ODBC contains really interesting examples of this coding stylization, which are worth a look:

/extensions/odbc/mod-odbc.c (line 549)

QUERY Sync'd And In Continuous Integration

The QUERY dialect presented 4 years ago is for letting you query the filesystem or web pages as a kind of replacement for GREP/SED/AWK kind of stuff, e.g. instead of writing:

ls | awk -F . '{print ${NF}' | sort | uniq -c | awk '{print $2,$1}'

You could say:

SELECT #fileext count (*) FROM files GROUP BY extension

While @BlackATTR had it working at one point, there were many changes...and some of those changes were inspired by seeing how much worse the query code got when imposing some experimental changes of the time. I've brought it up to date now, and so it should be in the corpus of codebases that are kept working from here on out.

Behind the Scenes: Naming And Code Organization

I've been slowly pushing on the internals to read better. Particularly important is revisiting outdated comments and adjusting misleading things to reflect the current understandings.

Internal naming is moving to where instead of clumsy names like REBVAL and REBBLK we have things like Value and Array for types. All-caps is being reserved for anything that's a macro with "weird" properties that an ordinary function couldn't have, e.g. things that can act as the left side of an assignment. It's slowly getting cleaned up to have a consistent and readable look.

Various places where debug checks were creating invasive syntax like having to use mutable_Foo(foo) to use as the left hand of an assignment with Foo(foo) on the right hand side has been cleaned up with better use of C++. This is done with container classes that defer the decision of whether they are the left hand or right hand side until the time of usage.

Something that's been interesting to work on is figuring out how to hook in debug checks for casting operations. I've invented a cast(type, value) macro that in C just acts as (type)(value) but can do more interesting things in C++. It has turned out to be quite the wild mechanic, and you can get the gist of a little of how wild it is by looking at %sys-debug-casts.hpp. In any case, the neat thing is how transparent this is to the C build and the code reads obviously as just doing the cast, but you get extra checks.

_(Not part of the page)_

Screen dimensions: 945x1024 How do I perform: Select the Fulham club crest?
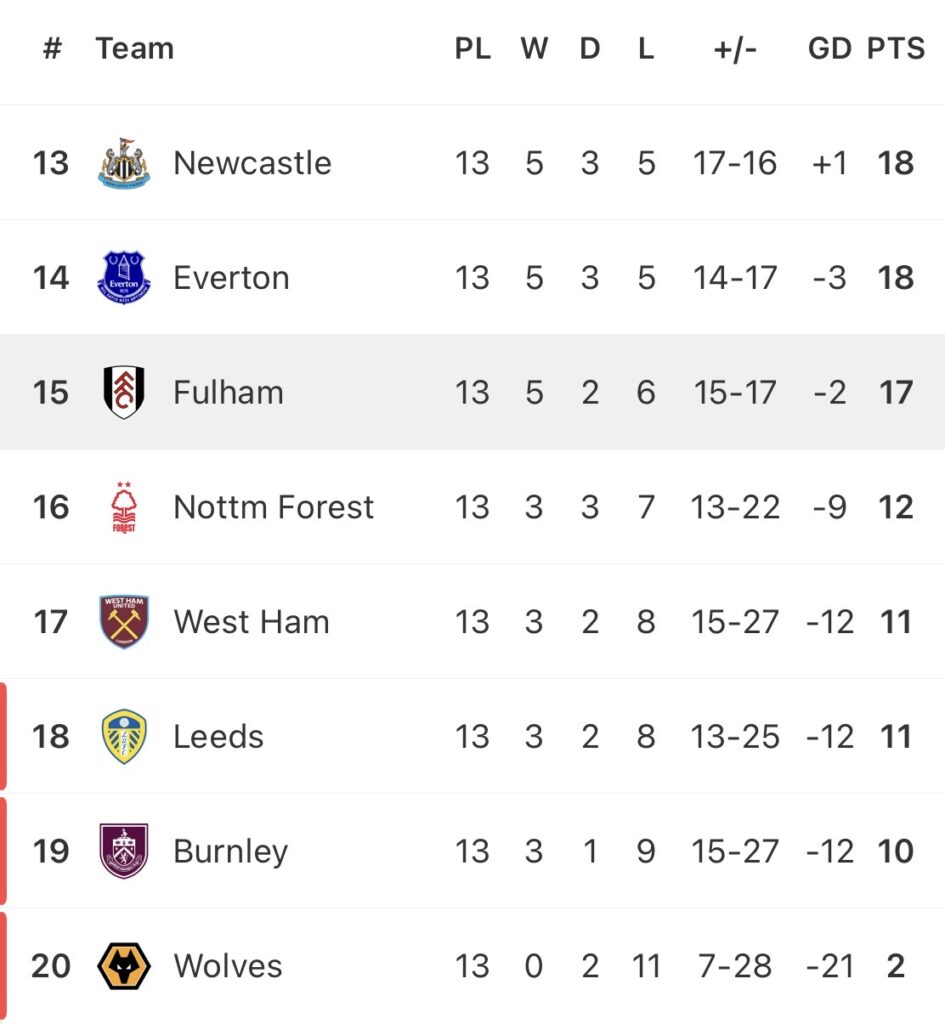[x=124, y=392]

Onward to 2024... What's In The Plan?

The more things get pinned down the more performance is starting to be a meaningful sticking point in the design. So I've been looking at how fundamental choices impact performance, and seeing where the requirements can be bent to avoid situations which only afford expensive handling

I still consider UPARSE to be the best showcase of dialecting, and how you can accomplish it in usermode.. But in practice, it is painfully slow on anything large. I've been trying to look at how to optimize it in ways that minimize how much of it needs to be written as native code... looking for features that provide cross-cutting benefits that would apply to more scenarios than just UPARSE.

Binding needs to get sorted out and simplified. What's in the code right now is a real mess of experimentation, and it needs to be rewritten. Even if there's no great answer--then I'll have to just pick a passable answer--so that this can get out the door.

What I'm hoping is to have things done well enough that a good comprehensive paper and YouTube video could be made. That way it might save others the trouble of re-inventing the same mistakes that all the Rebol clones seem to keep making. There's some interesting ground covered here, and I want to make sure it's all documented.

3 Likes

Happy New Year to you too!

Just curious, perhaps I've missed where you defined it but what you mean by "this can get out the door"? A completed language research project you're comfortable having exhausted the ideas and interest within (what I've come to believe is now the case) or a stable artifact that an end-user like myself can have comfort in being a superset of and something that can finally replace Rebol 2 (what I'd originally hoped from the project).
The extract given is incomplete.